Na ja, wenns dann gar zu lange vom wolkenlosen Himmel gebrannt hat, erkundige ich mich auch, ob und ggf. welche Waldbrand-Warnstufe gilt. Es wäre keine Empfehlung für unser kleines Tagungshaus, wenn eines der beliebten abendlichen Lagerfeuer außer Kontrolle geriete. Aber mit dem ersten herbstlichen Schmuddelwetter ist dieses Problem für ein Jahr ad acta.

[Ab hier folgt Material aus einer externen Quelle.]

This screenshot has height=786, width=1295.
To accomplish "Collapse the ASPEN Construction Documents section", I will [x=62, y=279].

So braucht es einige Zeit, bis ich kapiere. Die Tagesschau ist schon zur Hälfte rum, als ich einschalte. Als erstes sehe ich einen Hubschrauber, wie er über einem See schwebt und einen am Stahlseil hängenden Wasserbehälter voll laufen lässt. Ich schnappe das Wort „Waldbrand“ auf. Mein inneres Stichwortregister springt auf Kanada/USA, wegen der Bergkulisse eher nicht Australien. Die tollkühnen Feuerflieger haben von Kalifornien bis hoch in den Norden regelmäßig mit brennenden Wäldern zu tun. Harter Job, tolle Bilder.
Trotzdem nehme ich für einen Moment noch die Programmzeitung vor der Nase. Aber etwas lenkt mich ab. Ich höre Wörter wie „Oberbayern“, „ungewöhnliche Trockenheit“, „Landkreis Bad Tölz“. Gerade noch rechtzeitig, um zu begreifen, dass hier am Totensonntag 2011 von einem großen Waldbrand in Deutschland berichtet wird.

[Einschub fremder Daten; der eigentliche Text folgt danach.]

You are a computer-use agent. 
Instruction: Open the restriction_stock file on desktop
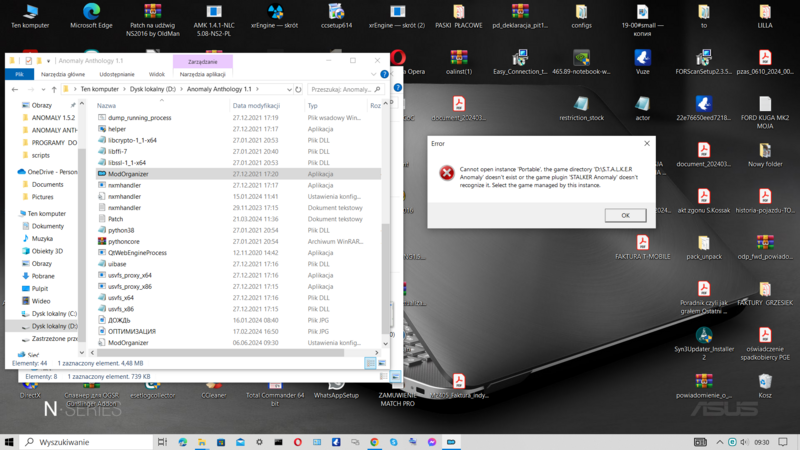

Kein Fachmann, so sagen sie vor Ort, konnte Ende November mit so etwas rechnen. Aber seit 1920 bzw. seit 1958, je nach Statistik, war auch kein November so ohne Regen und knochentrocken. Da verwandelt sich ein Bergwald nun mal in Zunder, völlig unabhängig von der Jahreszeit.
Später im Schlafzimmer sind die Bilder und Kommentare aus Oberbayern wieder da. Die Ersten, die mir in den Sinn kommen, sind merkwürdigerweise die Gute-Laune-Redakteure vom Wetterdienst im Radio. Die begleiten mich regelmäßig in den Tag und sind immer so rührend bemüht, auch dem ärgsten Sauwetter noch etwas Erfreuliches oder wenigstens Tröstliches abzugewinnen. Aber in den letzten Wochen hatten Sie´s leicht. Da konnten sie Tag für Tag Sonne satt für jedermann verkünden. Dabei, siehe Totensonntag 2011, addieren sich zu viele Sonnentage zur Dürreperiode. Menschengemachter Klimawandel, ja oder nein? Mir fehlen einschlägige Fachmann-Diplome.

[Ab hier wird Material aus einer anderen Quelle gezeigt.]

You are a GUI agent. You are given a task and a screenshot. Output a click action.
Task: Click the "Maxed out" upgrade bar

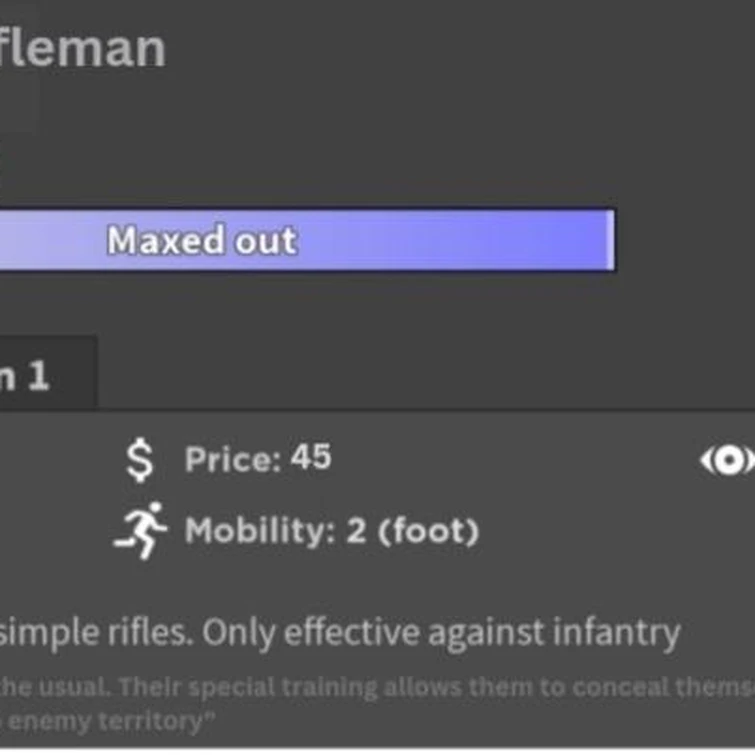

Aber ich kann nicht anders: die Feuerflieger vom Sylvensteinsee motivieren mich zum x-ten Mal, meinen persönlichen Beitrag zum Klimawandel zu überschlagen. Sie wissen schon: was brauche ich wirklich? Was könnte ich lassen oder ändern? Was dürfen meine Enkel von mir erwarten – außer gelegentlichem Besuch im Zoo?